Bug 1479078

Summary:	rolling upgrade issues with satellite installation
Product:	[Red Hat Storage] Red Hat Ceph Storage	Reporter:	Vikhyat Umrao <vumrao>
Component:	Ceph-Ansible	Assignee:	Guillaume Abrioux <gabrioux>
Status:	CLOSED NOTABUG	QA Contact:	ceph-qe-bugs <ceph-qe-bugs>
Severity:	medium	Docs Contact:
Priority:	medium
Version:	2.3	CC:	adeza, aschoen, ceph-eng-bugs, gmeno, jbautist, nthomas, sankarshan
Target Milestone:	rc
Target Release:	2.5
Hardware:	x86_64
OS:	Linux
Whiteboard:
Fixed In Version:		Doc Type:	If docs needed, set a value
Doc Text:		Story Points:	---
Clone Of:		Environment:
Last Closed:	2017-08-28 21:41:48 UTC	Type:	Bug
Regression:	---	Mount Type:	---
Documentation:	---	CRM:
Verified Versions:		Category:	---
oVirt Team:	---	RHEL 7.3 requirements from Atomic Host:
Cloudforms Team:	---	Target Upstream Version:
Embargoed:

Comment 2 Vikhyat Umrao 2017-08-07 21:53:12 UTC

rolling upgrade issues with satellite installation 

#Issue-1

https://access.redhat.com/documentation/en-us/red_hat_ceph_storage/2/html-single/installation_guide_for_red_hat_enterprise_linux/#upgrading_between_minor_versions_and_applying_asynchronous_updates

5.2. Upgrading Between Minor Versions and Applying Asynchronous Updates

We have opened a doc bug: https://bugzilla.redhat.com/show_bug.cgi?id=1479074 this section does not talk about first that the customer needs to upgrade the ansible node.

Because of this the customer ran rolling upgrade without upgrading ceph-anisble version(ansible version was which we shipped in Red Hat Ceph Storage 2.1).

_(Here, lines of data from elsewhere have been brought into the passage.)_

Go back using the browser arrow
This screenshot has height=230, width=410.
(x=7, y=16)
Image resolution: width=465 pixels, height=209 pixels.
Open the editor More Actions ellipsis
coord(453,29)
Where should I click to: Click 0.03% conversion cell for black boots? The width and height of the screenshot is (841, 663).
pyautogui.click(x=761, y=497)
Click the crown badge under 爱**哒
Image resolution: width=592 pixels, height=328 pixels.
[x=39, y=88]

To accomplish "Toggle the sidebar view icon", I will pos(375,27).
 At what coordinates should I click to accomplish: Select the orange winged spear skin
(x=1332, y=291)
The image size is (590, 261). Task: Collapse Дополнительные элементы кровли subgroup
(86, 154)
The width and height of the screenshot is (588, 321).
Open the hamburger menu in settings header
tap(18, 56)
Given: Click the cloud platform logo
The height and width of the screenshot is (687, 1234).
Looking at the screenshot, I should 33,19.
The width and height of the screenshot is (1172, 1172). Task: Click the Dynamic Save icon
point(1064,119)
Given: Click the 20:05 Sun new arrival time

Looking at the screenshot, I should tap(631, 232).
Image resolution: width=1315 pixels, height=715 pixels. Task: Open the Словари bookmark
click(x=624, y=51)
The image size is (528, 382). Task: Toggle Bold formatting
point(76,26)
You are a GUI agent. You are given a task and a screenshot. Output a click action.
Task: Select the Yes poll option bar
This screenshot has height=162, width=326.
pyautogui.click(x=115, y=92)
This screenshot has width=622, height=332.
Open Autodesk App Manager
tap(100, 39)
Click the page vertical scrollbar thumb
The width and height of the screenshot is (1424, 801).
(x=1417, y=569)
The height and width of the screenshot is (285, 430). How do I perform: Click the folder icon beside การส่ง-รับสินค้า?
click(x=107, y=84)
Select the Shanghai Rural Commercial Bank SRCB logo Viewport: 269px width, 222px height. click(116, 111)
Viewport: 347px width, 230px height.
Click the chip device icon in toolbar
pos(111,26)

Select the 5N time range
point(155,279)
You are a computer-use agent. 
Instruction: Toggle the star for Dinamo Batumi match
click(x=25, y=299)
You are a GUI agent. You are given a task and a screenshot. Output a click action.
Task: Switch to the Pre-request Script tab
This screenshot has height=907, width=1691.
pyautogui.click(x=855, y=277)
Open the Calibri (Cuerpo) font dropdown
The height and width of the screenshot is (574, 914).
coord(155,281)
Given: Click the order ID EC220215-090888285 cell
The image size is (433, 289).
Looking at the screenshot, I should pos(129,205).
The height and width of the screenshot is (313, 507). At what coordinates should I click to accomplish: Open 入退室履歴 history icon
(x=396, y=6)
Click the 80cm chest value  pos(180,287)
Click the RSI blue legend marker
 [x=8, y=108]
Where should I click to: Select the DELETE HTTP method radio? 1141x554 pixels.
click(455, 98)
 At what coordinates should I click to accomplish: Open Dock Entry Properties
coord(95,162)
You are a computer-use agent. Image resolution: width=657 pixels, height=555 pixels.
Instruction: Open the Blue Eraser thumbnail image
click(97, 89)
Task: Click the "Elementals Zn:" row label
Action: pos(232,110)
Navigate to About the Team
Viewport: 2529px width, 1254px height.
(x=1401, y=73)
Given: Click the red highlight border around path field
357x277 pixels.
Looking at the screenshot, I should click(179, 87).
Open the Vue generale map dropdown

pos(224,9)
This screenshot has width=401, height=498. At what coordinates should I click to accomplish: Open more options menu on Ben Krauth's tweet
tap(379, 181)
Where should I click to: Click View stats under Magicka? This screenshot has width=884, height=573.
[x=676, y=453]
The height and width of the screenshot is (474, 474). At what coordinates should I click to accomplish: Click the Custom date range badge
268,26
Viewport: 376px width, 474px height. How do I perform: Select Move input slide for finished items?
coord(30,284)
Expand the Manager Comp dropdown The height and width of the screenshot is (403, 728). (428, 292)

and rolling upgrade playbook went fine but it listed:

- one osd node as failed - and we verified OSD's in this node has latest rpm and in memory version
- and did not unset the nodeep-scrub, noout and noscrub flag

We started troubleshooting the issue:

First, we upgraded to latest ceph-ansible:

ansible-2.2.3.0-1.el7.noarch
ceph-ansible-2.2.11-1.el7scon.noarch

#Issue -2 

As soon as we upgraded to latest ansible it started failing only in the first monitor node with following error:

This was set because of satellite installation in all.yml
ceph_origin: 'distro' # or 'distro' NEEDED FOR SAT
ceph_stable_rh_storage: true


2017-08-07 16:55:00,788 p=4873 u=root |  TASK [ceph-common : verify that a method was chosen for red hat storage] *******

2017-08-07 16:55:00,817 p=4873 u=root |  fatal: [node1]: FAILED! => {"changed": false, "failed": true, "msg": "choose between ceph_rhcs_cdn_install and ceph_rhcs_iso_install"}

Issue-3:

This was set because of satellite installation in all.yml
ceph_origin: 'distro' # or 'distro' NEEDED FOR SAT

and commented:
#ceph_stable_rh_storage: true
#ceph_rhcs_cdn_install: false 

2017-08-07 17:13:27,230 p=7053 u=root |  fatal: [node1]: FAILED! => {"changed": false, "failed": true, "msg": "choose an upstream installation source or read https://github.com/ceph/ceph-ansible/wiki"}


We have manually unset the nodeep-scrub, noscrub and noout flags.

Comment 5 Guillaume Abrioux 2017-08-09 20:45:26 UTC

From what I have seen:

The old rolling_update.yml is still used, then it looks for group_vars/all file

 76   pre_tasks:
 77     - include_vars: roles/ceph-common/defaults/main.yml
 78     - include_vars: roles/ceph-mon/defaults/main.yml
 79     - include_vars: roles/ceph-restapi/defaults/main.yml
 80     - include_vars: group_vars/all
 81       failed_when: false
 82     - include_vars: group_vars/{{ mon_group_name }}
 83       failed_when: false
 84     - include_vars: group_vars/{{ restapi_group_name }}
 85       failed_when: false


but group_vars/all doesn't exist :

$~/Downloads/debug_bz/usr/share/ceph-ansible$ ls group_vars/all
ls: group_vars/all: No such file or directory

therefore it takes the default value for ceph_origin which is :

roles/ceph-common/defaults/main.yml:83:ceph_origin: 'upstream' # or 'distro' or 'local'

then it end up with the error we can see in the logs because its entering in that condition:

https://github.com/ceph/ceph-ansible/blob/v2.2.11/roles/ceph-common/tasks/checks/check_mandatory_vars.yml#L12-L23

I think playing the new version of rolling_update.yml should fix this error since it will look for group_vars/all.yml (which actually exists) and set ceph_origin to 'distro' as expected.